Revisting Arch Linux

Saturday, August 15th, 2009

Just some random rants; Blender’s working, accelerated video is working: cool. Firefox (on 64bit) is fast as hell, Blender renderin speed much better and the desktop feels really snappy (even with the powersaving cpu governor). Now, some rants:

XFCE4: right now, I have no menu editor; I know they’re working on it, but it’s not that cool. Also I have two file manager icons on the control panel. They’re the same; not a big deal though.

KDE 4.3: pretty stable this time, still damn buggy. Internal composite manager is a waste; sometimes it dies, sometimes it kills xorg, sometimes it gave me a black screen, sometimes it slowed down… The panel gets corrupted even with no composite, the kashew icon has some broken text when moved around… and so on. Btw when can I have the gradient background option back?

Krusader: I’m a dual pane file manager fan; the user menu’s been fixed, many things have not been (like the action menu show/hide inversion). I fall back to Worker: still no antialiased fonts. Yikes! XFree86 calling from the nineties!

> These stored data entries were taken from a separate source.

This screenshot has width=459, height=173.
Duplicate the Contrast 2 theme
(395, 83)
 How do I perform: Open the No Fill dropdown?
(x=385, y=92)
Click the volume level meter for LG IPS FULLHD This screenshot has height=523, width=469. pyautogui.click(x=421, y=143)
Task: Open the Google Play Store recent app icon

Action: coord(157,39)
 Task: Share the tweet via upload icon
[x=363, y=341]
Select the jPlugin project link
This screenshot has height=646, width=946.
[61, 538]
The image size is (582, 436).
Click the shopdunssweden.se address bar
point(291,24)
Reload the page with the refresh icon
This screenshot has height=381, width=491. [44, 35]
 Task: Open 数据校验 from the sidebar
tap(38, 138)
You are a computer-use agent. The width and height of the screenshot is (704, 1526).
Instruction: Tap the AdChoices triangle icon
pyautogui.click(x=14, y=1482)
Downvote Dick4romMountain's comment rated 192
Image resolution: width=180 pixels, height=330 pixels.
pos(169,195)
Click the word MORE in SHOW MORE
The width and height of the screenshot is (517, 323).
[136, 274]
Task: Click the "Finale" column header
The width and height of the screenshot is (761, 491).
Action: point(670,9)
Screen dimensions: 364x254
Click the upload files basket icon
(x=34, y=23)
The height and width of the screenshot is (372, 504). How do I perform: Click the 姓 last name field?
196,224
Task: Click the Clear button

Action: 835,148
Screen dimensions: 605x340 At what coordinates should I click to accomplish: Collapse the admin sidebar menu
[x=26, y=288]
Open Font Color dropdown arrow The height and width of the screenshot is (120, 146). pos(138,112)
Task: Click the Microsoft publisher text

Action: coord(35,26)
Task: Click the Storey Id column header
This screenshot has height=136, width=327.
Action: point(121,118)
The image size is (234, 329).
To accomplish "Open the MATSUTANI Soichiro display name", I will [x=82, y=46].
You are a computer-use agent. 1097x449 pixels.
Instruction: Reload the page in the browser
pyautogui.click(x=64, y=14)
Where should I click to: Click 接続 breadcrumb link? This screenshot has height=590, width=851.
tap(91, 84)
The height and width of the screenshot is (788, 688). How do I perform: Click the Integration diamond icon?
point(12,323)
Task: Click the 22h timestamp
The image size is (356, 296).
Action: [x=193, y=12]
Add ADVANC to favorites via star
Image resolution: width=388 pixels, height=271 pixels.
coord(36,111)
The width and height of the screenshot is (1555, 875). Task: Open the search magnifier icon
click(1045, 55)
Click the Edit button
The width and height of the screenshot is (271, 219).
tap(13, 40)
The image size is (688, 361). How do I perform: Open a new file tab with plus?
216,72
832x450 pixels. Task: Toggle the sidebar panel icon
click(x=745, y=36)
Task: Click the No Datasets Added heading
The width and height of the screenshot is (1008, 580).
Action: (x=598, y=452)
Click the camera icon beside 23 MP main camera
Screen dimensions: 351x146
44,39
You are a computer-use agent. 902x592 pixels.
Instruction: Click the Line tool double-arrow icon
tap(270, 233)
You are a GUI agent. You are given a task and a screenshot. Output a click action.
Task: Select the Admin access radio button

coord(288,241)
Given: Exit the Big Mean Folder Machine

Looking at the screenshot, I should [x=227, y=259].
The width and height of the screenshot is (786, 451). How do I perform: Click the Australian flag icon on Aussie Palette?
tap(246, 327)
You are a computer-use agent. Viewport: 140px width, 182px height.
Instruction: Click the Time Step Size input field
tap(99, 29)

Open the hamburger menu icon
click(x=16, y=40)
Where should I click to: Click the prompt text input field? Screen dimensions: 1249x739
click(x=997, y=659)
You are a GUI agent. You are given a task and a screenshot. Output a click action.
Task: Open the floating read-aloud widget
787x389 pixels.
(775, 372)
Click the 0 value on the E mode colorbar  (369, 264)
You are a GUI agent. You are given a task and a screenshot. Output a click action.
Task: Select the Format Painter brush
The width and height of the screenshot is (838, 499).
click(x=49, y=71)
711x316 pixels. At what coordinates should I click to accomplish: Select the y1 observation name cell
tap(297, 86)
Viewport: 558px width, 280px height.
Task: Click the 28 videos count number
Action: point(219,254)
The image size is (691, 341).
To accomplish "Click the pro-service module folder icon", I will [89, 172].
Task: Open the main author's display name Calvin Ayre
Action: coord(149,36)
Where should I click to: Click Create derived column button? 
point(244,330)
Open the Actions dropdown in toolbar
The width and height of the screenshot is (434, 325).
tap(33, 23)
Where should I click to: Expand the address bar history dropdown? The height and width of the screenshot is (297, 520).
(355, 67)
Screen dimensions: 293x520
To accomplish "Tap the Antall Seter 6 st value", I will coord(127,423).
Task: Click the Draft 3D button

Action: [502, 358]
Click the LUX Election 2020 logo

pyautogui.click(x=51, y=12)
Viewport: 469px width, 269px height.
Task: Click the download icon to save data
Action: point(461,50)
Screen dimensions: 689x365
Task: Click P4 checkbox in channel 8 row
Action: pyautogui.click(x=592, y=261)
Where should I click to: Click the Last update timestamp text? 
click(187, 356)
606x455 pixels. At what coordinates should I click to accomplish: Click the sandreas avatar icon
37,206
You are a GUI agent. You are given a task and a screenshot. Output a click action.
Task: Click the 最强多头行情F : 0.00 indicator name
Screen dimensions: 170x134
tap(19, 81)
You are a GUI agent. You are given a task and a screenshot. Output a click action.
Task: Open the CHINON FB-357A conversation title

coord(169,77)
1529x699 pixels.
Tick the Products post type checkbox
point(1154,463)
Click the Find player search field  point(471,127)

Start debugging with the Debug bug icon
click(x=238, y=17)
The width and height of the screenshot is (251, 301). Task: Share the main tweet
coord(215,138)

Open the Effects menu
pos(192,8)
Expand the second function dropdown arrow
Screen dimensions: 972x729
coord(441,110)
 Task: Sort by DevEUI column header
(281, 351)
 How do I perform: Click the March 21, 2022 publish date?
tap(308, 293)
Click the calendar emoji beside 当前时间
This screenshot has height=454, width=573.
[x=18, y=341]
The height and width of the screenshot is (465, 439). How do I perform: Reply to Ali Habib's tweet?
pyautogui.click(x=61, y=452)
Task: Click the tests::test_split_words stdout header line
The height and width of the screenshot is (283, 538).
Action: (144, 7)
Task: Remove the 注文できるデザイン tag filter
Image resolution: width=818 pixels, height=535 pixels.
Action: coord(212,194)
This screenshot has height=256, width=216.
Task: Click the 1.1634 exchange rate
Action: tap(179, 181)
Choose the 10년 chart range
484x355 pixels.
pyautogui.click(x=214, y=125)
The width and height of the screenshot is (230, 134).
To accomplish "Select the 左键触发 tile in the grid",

Logitech shiny-mice (mine is a cordless MX8): uses evdev, cool. I can “map” keyboard events to button presses, but can not assign a button event to many buttons at once (I like the middle button on the middle + thumb left + thumb right; it makes my fingers hurt less).

Wings 3D devel: from AUR… well, who cares? Probably because of evdev no mouse button clicks are picked up (or actually holding a mouse button). It’s pretty hard to do 3d without camera movements – and I’m puzzled here, because I really don’t want to fall back to the plain old xorg driver. I bought this mouse for the buttons (and to lessen joint pain in my fingers).

Wine: I’m on x86_64 and wine is not officially supported on 64 bit Arch. Should I fall back to AUR again or should I mess with chroot and schroot? Now I really don’t feel like doing either of those…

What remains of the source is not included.